INSTRUCTION:
Report how many of the lines below contain the string "next", with case counting. Give only the number.
=-=-=-=-=
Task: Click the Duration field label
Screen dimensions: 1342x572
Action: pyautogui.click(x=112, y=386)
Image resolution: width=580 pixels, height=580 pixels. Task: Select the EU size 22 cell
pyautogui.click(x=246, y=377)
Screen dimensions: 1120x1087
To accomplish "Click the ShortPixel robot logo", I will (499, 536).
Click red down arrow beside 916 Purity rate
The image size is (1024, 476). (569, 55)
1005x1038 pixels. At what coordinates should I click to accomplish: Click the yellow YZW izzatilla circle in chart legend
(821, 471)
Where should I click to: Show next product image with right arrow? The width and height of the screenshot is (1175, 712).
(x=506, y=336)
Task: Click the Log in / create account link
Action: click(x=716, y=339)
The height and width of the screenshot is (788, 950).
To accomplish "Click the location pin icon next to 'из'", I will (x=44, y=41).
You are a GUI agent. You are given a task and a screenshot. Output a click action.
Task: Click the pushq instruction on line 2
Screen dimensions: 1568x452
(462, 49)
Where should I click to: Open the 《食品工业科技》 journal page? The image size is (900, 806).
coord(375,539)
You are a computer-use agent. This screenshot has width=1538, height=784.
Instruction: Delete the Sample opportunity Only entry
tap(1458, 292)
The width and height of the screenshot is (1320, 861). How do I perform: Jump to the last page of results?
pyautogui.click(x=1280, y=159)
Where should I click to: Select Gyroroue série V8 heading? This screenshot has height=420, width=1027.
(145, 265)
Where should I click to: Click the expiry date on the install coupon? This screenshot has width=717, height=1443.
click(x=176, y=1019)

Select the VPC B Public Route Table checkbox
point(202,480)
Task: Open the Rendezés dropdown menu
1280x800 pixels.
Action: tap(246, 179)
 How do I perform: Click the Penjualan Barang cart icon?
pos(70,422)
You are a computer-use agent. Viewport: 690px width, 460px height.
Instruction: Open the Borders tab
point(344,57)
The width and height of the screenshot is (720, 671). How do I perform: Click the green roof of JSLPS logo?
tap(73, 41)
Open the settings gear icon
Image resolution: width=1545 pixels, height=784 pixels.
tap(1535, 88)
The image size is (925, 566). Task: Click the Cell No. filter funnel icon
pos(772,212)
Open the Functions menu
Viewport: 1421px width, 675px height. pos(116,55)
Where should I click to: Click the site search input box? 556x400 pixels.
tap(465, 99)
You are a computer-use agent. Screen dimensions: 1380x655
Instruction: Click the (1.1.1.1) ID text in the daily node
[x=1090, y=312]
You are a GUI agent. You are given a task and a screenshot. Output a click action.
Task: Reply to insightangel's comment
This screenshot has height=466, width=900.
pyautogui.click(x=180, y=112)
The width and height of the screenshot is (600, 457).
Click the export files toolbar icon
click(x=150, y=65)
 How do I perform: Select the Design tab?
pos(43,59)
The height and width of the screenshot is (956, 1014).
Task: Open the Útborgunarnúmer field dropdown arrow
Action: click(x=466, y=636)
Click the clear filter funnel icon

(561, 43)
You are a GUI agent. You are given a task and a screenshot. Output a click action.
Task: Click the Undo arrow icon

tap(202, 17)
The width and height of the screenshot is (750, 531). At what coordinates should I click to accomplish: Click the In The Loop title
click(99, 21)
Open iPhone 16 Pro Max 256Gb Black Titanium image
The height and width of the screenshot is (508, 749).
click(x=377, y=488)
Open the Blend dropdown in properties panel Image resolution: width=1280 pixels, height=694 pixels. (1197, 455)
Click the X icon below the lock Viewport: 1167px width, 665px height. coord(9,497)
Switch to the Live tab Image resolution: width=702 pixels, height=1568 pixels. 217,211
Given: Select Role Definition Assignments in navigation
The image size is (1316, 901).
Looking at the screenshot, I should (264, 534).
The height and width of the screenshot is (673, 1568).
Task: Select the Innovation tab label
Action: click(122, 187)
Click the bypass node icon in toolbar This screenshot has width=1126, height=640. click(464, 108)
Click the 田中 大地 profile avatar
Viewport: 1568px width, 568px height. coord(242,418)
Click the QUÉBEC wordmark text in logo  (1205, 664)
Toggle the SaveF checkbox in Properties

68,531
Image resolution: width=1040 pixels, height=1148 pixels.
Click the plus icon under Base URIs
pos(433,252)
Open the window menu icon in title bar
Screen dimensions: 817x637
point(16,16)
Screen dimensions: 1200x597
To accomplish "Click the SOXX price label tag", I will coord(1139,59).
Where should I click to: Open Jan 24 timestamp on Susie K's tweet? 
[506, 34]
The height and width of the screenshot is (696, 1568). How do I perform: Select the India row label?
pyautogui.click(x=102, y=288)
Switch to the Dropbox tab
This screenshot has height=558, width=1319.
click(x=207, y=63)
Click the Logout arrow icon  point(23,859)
=-=-=-=-=
SOLUTION FOR THIS EXERCISE:
2